Reproduce each of the items below with "Click" changed to "Select" and everything else left unchanged. Omit the pictures from your answer.

THE DATA:
——————————

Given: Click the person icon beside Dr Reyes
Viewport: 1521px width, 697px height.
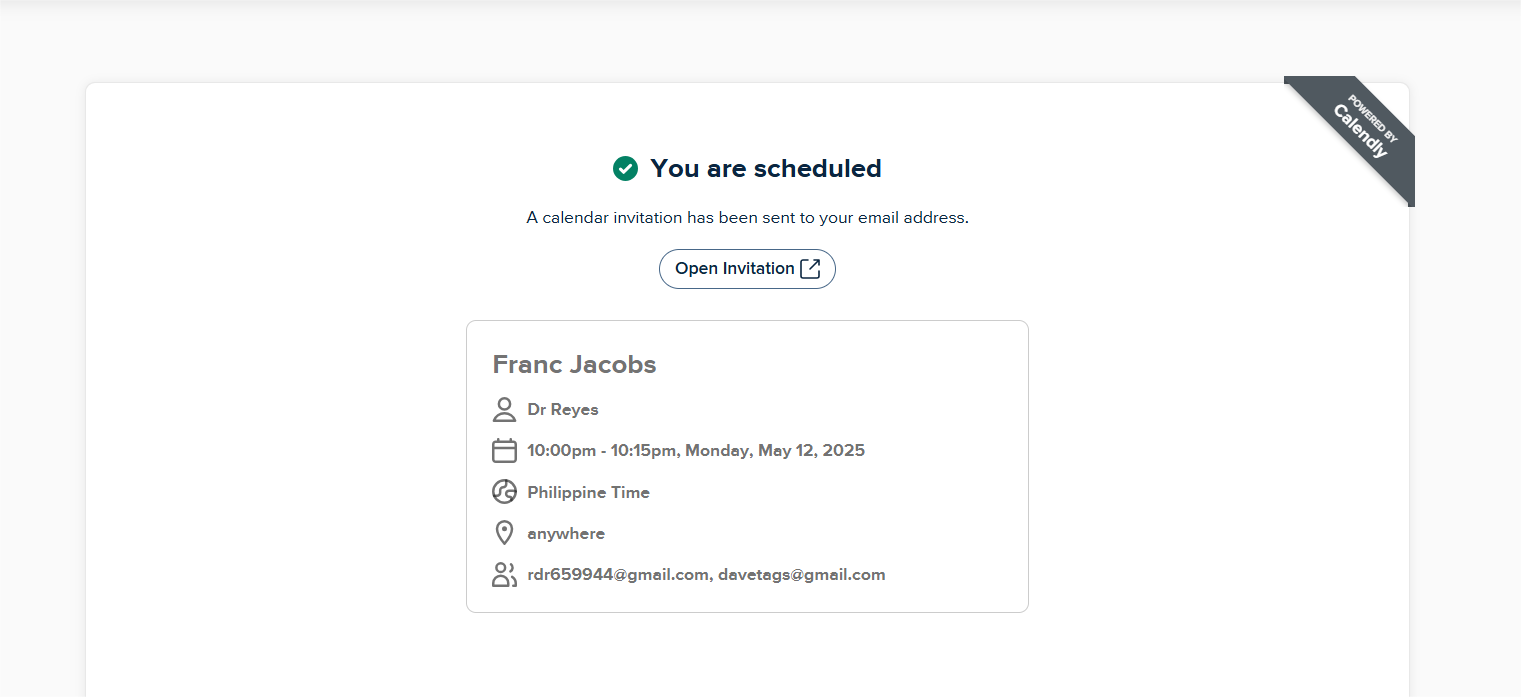Looking at the screenshot, I should tap(504, 409).
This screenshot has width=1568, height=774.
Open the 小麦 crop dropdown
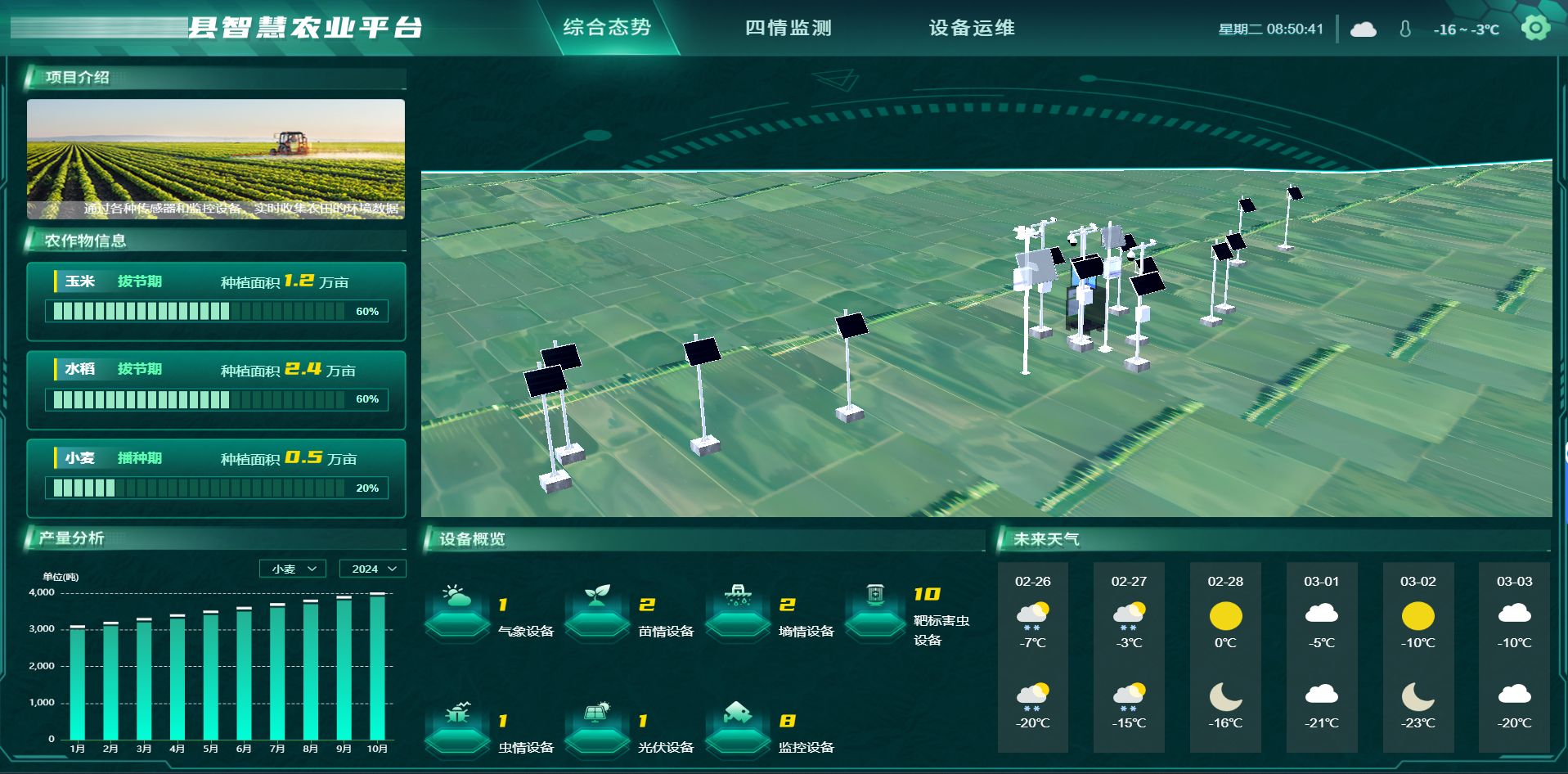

——————————

ANSWER TO THE EXERCISE:
Given: Select the person icon beside Dr Reyes
Viewport: 1521px width, 697px height.
Looking at the screenshot, I should tap(504, 409).
This screenshot has width=1568, height=774.
Open the 小麦 crop dropdown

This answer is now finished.